Intervista fatta da Raymond Arroyo, direttore di EWTN News (Eternal Word Television Network -Global Catholic Network USA), e mandata in onda il 5 settembre 2003. Estratti
Raymond: Parliamo un poco del Concilio Vaticano II, in particolare dell' applicazione del Concilio. Lei ne ha parlato e scritto così tanto. Ritengo che per la gente della mia generazione la cosa che risalta di più nella fede, anche in quella dei nostri padri e dei padri dei nostri padri, è la liturgia, la Messa. Lei ha parlato di riforma della riforma, di riformare la riforma. Come pensa di attuarla? Come ritiene che possa concretamente prendere forma via via che andiamo avanti ?

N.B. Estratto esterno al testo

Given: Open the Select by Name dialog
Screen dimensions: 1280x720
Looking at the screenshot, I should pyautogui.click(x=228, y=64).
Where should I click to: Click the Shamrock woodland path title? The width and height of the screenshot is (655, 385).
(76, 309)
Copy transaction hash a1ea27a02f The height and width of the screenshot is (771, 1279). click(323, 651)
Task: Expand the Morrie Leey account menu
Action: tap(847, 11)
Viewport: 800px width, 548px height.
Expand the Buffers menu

Cardinale Ratzinger: In generale, ritengo che la riforma liturgica non sia stata applicata bene, perché si trattava di una idea generale. Oggi la liturgia è una cosa della comunità. La comunità rappresenta se stessa, e con la creatività dei preti o di altri gruppi si creano le loro liturgie particolari. Si tratta più della presenza delle loro esperienze ed idee personali, che dell'incontro con la Presenza del Signore nella Chiesa; e con questa creatività e questa auto-presentazione della comunità sta scomparendo l'essenza della liturgia.
Con l'essenza della liturgia noi possiamo superare le nostre proprie esperienze e ricevere ciò che non deriva da esse, ma che è un dono di Dio. Così penso che dobbiamo restaurare non tanto certe cerimonie, ma l'idea essenziale della liturgia - capire che nella liturgia non rappresentiamo noi stessi, ma riceviamo la grazia della presenza del Signore nella Chiesa del cielo e della terra. E mi sembra che l'universalità della liturgia sia essenziale. Definire la liturgia e ripristinare questa idea aiuterebbe anche ad essere più ubbidienti alle norme, non nel senso di un positivismo giuridico, ma proprio come condivisione, partecipazione a quello che ci è dato dal Signore nella Chiesa .
Raymond: E quel senso di sacrificio e di culto di cui Lei ha parlato così eloquentemente, come lo vede ripristinato in concreto? Assisteremo al ritorno della disposizione del prete "ad orientem", rivolto verso Est, che volge le spalle al popolo durante il Canone, al ritorno del latino, a più latino nella Messa?
Cardinale Ratzinger: "Versus orientem", direi che potrebbe essere un aiuto, perché si tratta realmente di una tradizione dei tempi apostolici. Non è solo una norma, ma è anche l'espressione della dimensione cosmica e della dimensione storica della liturgia. Noi celebriamo con il cosmo, con il mondo. È la direzione del futuro del mondo, della nostra storia rappresentata dal sole e dalle realtà cosmiche.
Io penso che oggi questa nuova scoperta del nostro rapporto con il mondo creato può essere capita anche dalla gente, forse meglio di 20 anni fa. E ancora, si tratta di una direzione comune - prete e popolo orientati insieme verso il Signore. Per questo penso che potrebbe essere un aiuto.
Da sempre, i gesti esteriori non sono semplicemente un rimedio in se stessi, ma possono essere un aiuto, perché si tratta della classica interpretazione di cos'è la direzione nella liturgia. In generale io penso che tradurre la liturgia nelle lingue parlate sia stata una cosa buona, perché dobbiamo capirla, dobbiamo prendervi parte anche con il nostro pensiero, ma una presenza più marcata di alcuni elementi latini aiuterebbe a dare una dimensione universale, a far sì che in tutte le parti del mondo si possa dire: "io sono nella stessa Chiesa".